Tue 06 February 2018
Paul Fitzpatrick, director of estates and facilities at Aintree University Hospital Foundation Trust, has suggested that Liverpool can transform its healthcare delivery by streamlining the city’s care services and encouraging collaboration between them.
His expert insight was heard at Professional Liverpool’s ‘The Challenge of Managing the NHS Estate During Austerity’ event, which drew a large audience of professionals from across the Liverpool City Region and the North West.
NHS services in Merseyside, and throughout the UK, are facing austerity, with Aintree Hospital facing a £7 million deficit. Although, the NHS received a record £124 billion budget this year, in real terms this equates to a 0.3% reduction in NHS funding per person due to population growth and increased demand.
Fitzpatrick told the audience: “Liverpool is not a typical city when it comes to healthcare.
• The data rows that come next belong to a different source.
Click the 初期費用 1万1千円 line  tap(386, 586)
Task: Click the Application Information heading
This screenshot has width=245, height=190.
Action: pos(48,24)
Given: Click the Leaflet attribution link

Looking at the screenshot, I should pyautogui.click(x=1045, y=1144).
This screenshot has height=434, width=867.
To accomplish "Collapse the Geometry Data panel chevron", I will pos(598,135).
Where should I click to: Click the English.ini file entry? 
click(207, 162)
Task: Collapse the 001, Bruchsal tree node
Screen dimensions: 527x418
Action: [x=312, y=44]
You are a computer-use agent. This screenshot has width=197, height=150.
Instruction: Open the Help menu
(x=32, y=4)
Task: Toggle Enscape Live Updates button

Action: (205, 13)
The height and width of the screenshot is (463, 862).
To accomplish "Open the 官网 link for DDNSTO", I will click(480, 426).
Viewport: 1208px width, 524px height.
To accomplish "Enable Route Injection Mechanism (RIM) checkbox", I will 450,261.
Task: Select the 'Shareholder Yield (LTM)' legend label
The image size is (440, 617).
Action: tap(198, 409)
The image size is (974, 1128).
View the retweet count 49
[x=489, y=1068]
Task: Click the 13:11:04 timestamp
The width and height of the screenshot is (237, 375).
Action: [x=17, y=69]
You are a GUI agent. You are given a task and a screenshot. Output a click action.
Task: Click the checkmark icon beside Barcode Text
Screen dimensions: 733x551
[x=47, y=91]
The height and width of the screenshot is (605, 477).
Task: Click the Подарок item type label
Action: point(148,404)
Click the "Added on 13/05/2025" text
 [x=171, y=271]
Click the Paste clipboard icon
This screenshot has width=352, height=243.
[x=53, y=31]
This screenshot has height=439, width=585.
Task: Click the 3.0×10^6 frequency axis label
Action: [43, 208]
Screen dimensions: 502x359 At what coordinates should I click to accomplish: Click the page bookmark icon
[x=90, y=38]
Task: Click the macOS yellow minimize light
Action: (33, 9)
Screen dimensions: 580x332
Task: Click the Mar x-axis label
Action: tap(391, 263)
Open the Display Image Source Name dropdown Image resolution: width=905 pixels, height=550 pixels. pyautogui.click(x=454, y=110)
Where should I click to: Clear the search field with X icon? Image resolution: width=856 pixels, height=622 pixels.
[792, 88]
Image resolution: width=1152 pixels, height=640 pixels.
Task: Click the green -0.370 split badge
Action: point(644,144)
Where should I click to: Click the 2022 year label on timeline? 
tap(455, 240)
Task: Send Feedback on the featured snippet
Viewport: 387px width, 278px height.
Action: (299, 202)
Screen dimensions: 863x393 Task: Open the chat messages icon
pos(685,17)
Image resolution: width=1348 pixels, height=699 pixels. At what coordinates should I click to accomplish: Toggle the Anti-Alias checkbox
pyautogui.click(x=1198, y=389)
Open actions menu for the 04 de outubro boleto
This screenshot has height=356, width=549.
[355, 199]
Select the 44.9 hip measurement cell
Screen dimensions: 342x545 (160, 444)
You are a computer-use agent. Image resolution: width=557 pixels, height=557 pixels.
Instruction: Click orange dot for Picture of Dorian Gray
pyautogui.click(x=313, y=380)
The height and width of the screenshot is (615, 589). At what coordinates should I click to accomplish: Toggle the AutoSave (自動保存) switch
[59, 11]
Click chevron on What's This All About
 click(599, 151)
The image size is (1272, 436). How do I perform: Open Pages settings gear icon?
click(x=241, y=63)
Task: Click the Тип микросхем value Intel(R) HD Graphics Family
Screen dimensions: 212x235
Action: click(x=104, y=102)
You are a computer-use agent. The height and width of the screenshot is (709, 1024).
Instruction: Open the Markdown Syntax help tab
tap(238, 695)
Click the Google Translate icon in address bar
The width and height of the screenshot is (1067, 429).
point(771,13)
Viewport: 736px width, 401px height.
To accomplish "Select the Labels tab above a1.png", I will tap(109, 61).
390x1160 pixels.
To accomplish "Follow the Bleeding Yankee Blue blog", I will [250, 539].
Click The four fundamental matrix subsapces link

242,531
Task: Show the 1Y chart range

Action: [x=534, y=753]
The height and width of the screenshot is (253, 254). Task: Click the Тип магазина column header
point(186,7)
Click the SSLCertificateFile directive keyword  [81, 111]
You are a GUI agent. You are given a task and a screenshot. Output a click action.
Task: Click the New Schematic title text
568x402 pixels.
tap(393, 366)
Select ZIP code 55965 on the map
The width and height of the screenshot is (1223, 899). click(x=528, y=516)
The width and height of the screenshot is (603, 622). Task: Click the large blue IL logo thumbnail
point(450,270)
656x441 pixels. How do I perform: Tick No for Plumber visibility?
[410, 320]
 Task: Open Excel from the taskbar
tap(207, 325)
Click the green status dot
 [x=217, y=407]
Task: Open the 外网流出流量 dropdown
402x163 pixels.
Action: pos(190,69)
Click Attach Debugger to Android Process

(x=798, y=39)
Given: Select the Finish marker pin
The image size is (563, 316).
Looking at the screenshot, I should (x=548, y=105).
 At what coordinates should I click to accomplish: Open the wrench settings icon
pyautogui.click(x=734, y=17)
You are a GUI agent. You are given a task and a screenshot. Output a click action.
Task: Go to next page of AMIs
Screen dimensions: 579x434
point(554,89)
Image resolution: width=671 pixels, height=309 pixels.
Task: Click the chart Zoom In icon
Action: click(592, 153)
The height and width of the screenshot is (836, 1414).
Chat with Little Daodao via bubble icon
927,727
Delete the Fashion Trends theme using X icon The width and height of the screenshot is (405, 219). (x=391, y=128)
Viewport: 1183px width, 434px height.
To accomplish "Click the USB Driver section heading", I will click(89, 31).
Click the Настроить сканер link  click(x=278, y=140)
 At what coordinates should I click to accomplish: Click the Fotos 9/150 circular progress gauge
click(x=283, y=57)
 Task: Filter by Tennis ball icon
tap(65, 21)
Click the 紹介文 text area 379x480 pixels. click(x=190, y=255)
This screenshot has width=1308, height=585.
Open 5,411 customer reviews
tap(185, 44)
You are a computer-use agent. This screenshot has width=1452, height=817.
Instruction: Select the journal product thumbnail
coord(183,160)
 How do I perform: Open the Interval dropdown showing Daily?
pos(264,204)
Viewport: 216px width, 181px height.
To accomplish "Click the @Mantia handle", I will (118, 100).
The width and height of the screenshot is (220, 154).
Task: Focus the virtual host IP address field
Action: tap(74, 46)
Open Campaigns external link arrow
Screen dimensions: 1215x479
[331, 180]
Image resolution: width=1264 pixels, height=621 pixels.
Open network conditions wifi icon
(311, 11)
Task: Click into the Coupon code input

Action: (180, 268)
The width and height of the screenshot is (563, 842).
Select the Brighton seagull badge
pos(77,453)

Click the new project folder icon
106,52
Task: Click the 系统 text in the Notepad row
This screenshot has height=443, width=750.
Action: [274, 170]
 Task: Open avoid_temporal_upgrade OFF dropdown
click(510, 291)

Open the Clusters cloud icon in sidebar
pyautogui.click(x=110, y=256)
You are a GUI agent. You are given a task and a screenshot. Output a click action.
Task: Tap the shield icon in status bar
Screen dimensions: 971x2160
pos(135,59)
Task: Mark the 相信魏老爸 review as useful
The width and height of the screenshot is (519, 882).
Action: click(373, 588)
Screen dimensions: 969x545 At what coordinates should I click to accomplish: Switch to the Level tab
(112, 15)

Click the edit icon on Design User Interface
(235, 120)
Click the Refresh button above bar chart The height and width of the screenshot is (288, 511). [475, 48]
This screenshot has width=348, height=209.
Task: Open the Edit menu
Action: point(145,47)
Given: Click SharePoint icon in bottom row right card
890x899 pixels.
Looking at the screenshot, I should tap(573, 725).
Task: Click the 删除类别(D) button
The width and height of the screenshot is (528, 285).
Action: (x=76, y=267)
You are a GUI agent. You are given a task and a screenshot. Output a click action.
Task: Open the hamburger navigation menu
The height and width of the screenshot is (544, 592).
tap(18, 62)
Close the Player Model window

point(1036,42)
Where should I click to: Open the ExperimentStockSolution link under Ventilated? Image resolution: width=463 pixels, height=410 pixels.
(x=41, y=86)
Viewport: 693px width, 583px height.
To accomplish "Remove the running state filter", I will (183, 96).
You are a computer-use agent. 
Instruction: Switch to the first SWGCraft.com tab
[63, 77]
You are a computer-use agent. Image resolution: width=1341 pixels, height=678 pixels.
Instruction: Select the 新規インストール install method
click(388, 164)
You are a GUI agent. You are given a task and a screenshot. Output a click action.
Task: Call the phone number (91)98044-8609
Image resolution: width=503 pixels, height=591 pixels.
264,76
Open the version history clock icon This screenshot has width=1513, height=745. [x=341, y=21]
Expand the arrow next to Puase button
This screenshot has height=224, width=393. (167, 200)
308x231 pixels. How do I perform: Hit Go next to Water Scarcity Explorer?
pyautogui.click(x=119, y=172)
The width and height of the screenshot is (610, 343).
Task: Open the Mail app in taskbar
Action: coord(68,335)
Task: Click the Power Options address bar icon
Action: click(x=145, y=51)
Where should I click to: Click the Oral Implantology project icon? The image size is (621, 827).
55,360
It has a lot of specialist trusts, such as women’s, as well as specialist heart and chest and neuro hospitals.
“With multiple trusts, comes different ways of working, meaning that medical procedures and associated building maintenance costs can differ across the hospitals, even though some may be offering the same service.
“At a primary care level, there are currently 93 General Practices spread across 84 buildings, but if we could invest in new buildings to house more of these services in larger hubs, we could benefit from greater economies of scale, deliver a uniform service and reduce building maintenance costs. However, of course, at present, there isn’t the budget to make this a reality.”
While current resources will not allow some services to be rehoused under one roof, hospital reconfiguration has already begun in Liverpool, with multiple hospitals working together to deliver a single, streamlined services across more than one site. For example, The Walton Centre, Aintree and The Royal hospitals will oversee the major trauma and orthopaedic services, while The Royal and The Walton Centre will collaborate on spinal surgery delivery.
To maintain a high level of care despite austerity, the NHS is developing a Neighbourhood Community Care Model, which will aim to give patients better access to local GPs and community health services, as well as moving towards a greater delivery of out of hospital care.
Once open, the new Royal Liverpool University Hospital will have 100 less beds and capacity for 60,000 fewer outpatients than the existing building. Fitzpatrick explained at the Professional Liverpool event that: The new development is one example of the vision for out of hospital care being essential due to a change in the estate.
“With a reduced bed capacity, more services will therefore be provided out of hospital, meaning more high-quality community buildings will be needed, requiring a cross-department commitment to neighbourhood services. We need to stop spending on old smaller sites and invest in the new, for the long term.”
To raise the funds for such investment, Paul highlighted the possibility of the NHS selling land for development.
“Although the sale of unused land to raise funds is an option for some Trusts, the key thing for me is that it isn’t just new houses that are built, for example.”, Fitzpatrick explained, “Along with those homes, I would hope to see more primary care facilities built, higher education provision, dementia care. It’s about creating real communities, not just gated housing developments which have no real impact on helping to alleviate the strain on our health service.”
Anne King, chair for Professional Liverpool’s health group, who chaired the event, said: “At Professional Liverpool, we’re not just about championing the work done by those in the city’s commercial and financial sectors, we also want to put a spotlight on the outstanding work being undertaken in the public sector too.
“Despite facing an extremely difficult climate, with continued austerity and cuts to services, an increasing number of us depend on our excellent health service and the care it provides. As ever, it was very valuable to hear Paul’s expert insight into the steps being taken to streamline the city’s medical services and encouraging to hear about the focus on collaboration. We look forward to inviting him to more Professional Liverpool events in the future.”
Paul became director of estates & facilities at Aintree University Hospital NHS Foundation Trust, a department that has a budget of circa £30 million and employs approximately 650 staff.
As part of the Healthy Liverpool Programme team, Paul has been working with many Liverpool Trusts Operational and Strategic Teams on the estates implications in support of the reconfiguration of clinical services across adult acute services and more widely the whole health economy.